I'll add this to my TODO list, but feel free to fix it if you want to.
Thanks,
- Chris.
--
Chris Ball <[email protected]> <http://printf.net/>
One Laptop Per Child
Hi Trey,
On Tue, Nov 13 2012, Trey Ramsay wrote:
> Thanks Chris. Any idea how long the timeout should be? It could
> cause problems if we timeout to early. This what I have so far with a
> 10 minute timeout. The code is based off of v3.7-rc3
Ten minutes sounds excessive, which is actually fine for our purpose; I
don't think we need to make the value tunable. Thanks! Please can you:
* resend in plain text instead of HTML, with no line-wrapping corrupting
the patch
* include a commit message and "Signed-off-by" (see SubmittingPatches
in the Documentation/ directory)
* change the pr_err()s to include the MMC hostname, and give an English
description of the error instead of the line number -- most users
don't have their kernel source available to find line numbers in.
Something like "Card stuck in programming state!" sounds good.
After that, I'll merge the patch for testing.
Thanks,
- Chris.
--
Chris Ball <[email protected]> <http://printf.net/>
One Laptop Per Child
There are infinite loops in the mmc code that can be caused by bad hardware.

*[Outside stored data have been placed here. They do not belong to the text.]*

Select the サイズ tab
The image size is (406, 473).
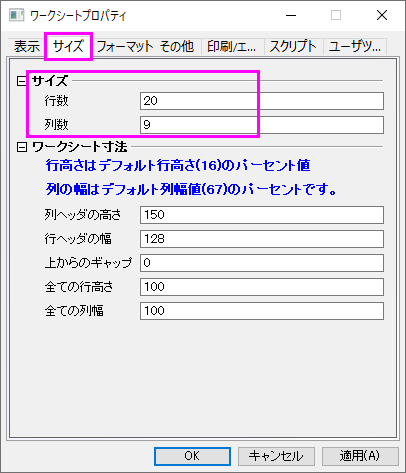(68, 46)
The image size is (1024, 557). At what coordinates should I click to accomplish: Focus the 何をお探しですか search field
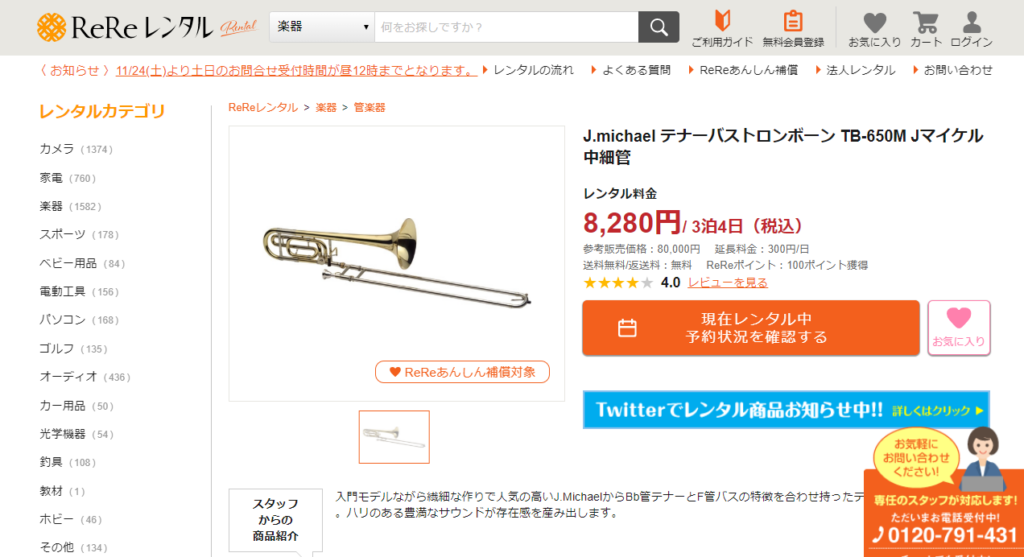point(506,27)
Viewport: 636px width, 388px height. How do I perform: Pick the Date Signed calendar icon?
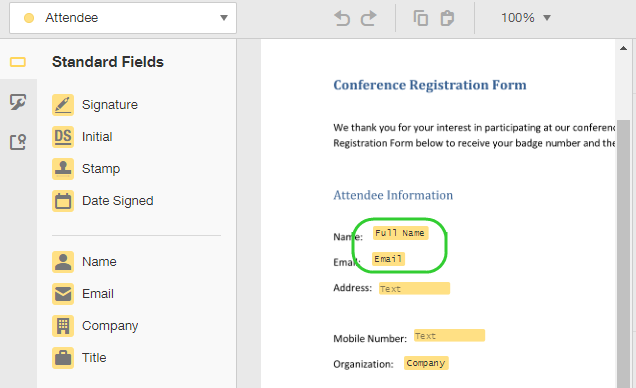click(63, 201)
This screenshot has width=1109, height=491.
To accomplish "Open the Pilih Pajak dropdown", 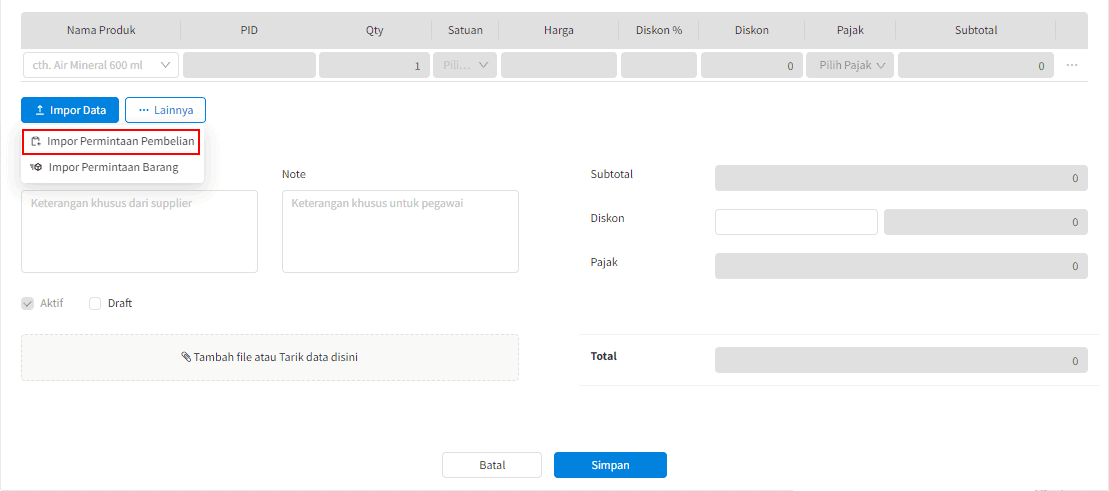I will [x=850, y=66].
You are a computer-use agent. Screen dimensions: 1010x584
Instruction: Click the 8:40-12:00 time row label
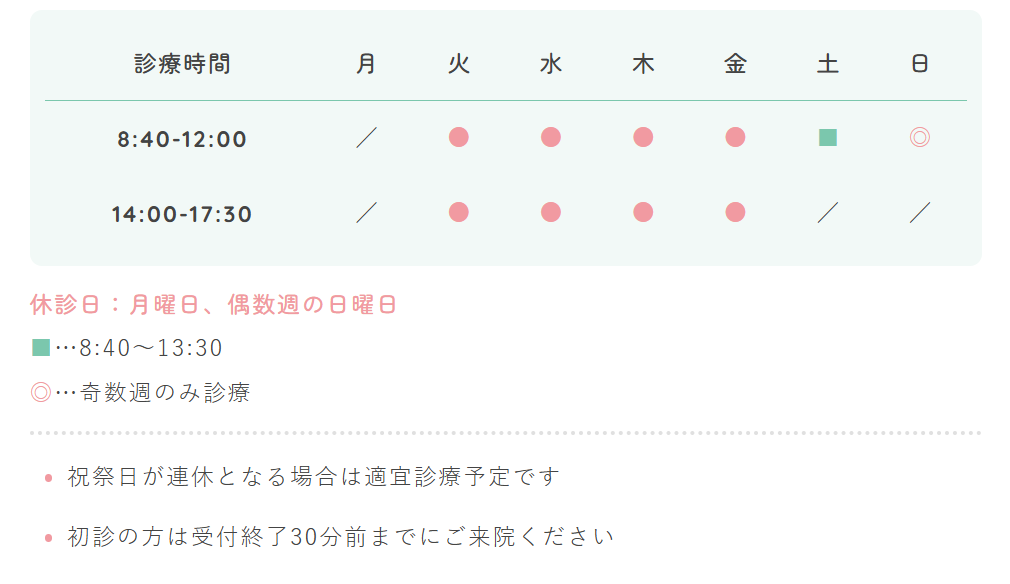(182, 139)
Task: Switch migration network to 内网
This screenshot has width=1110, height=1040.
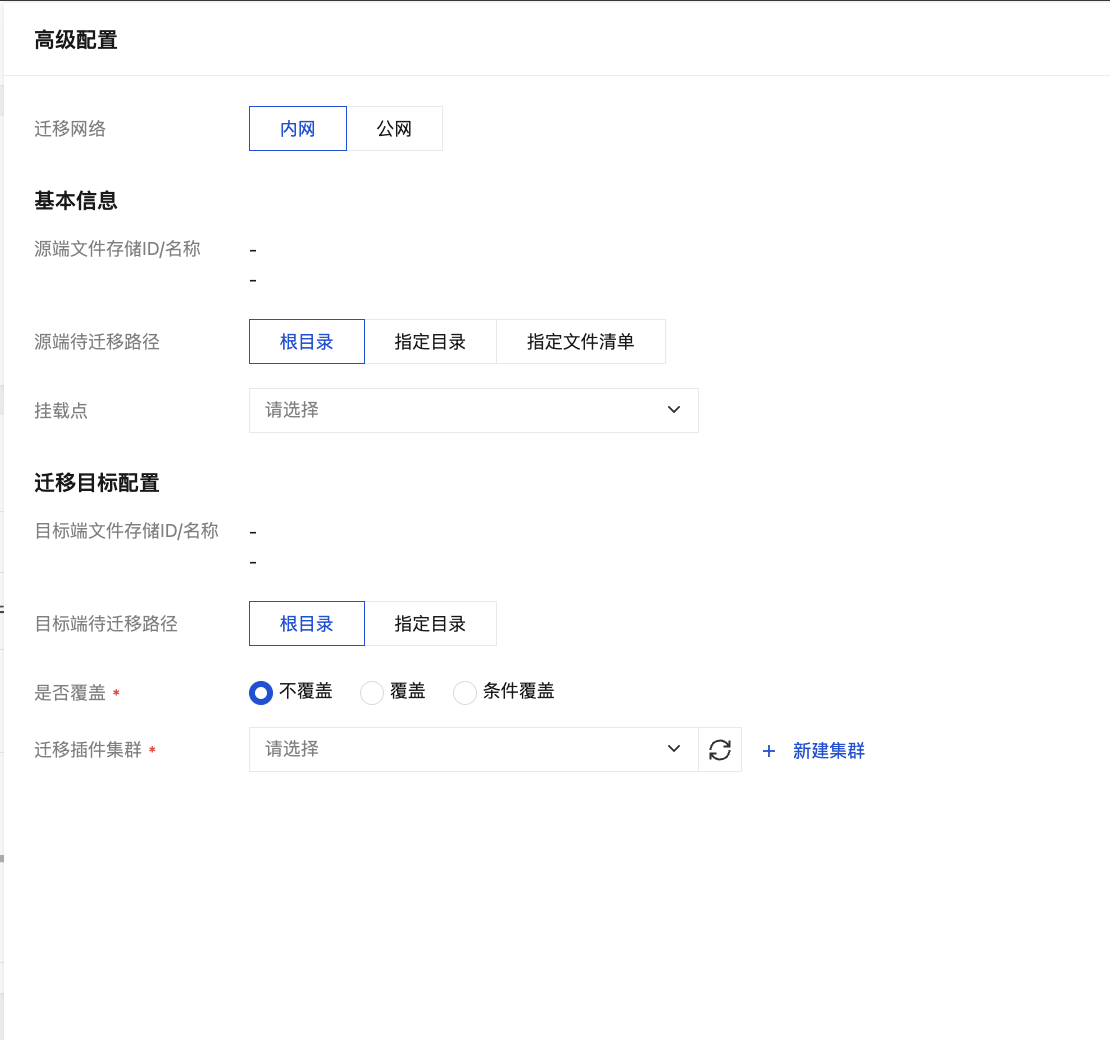Action: pos(298,129)
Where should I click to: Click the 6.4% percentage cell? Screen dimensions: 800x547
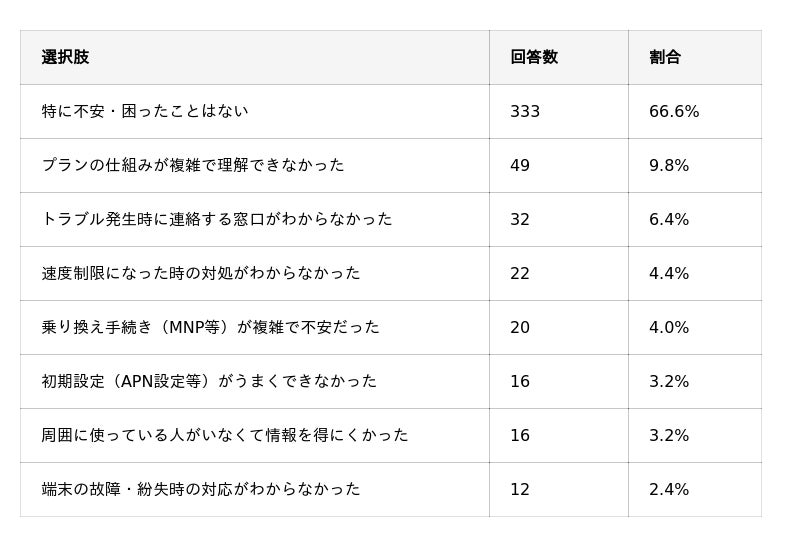[x=669, y=220]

The code will loop forever if the device never comes back from program mode,
R1_STATE_PRG, and it is not ready for data, R1_READY_FOR_DATA.
A long timeout will be added to prevent the code from looping forever.
The timeout will occur if the device never comes back from program
state or the device never becomes ready for data.
Signed-off-by: Trey Ramsay <[email protected]>
---
drivers/mmc/card/block.c | 15 +++++++++++++++
drivers/mmc/core/core.c | 18 +++++++++++++++++-
drivers/mmc/core/mmc_ops.c | 11 +++++++++++
3 files changed, 43 insertions(+), 1 deletions(-)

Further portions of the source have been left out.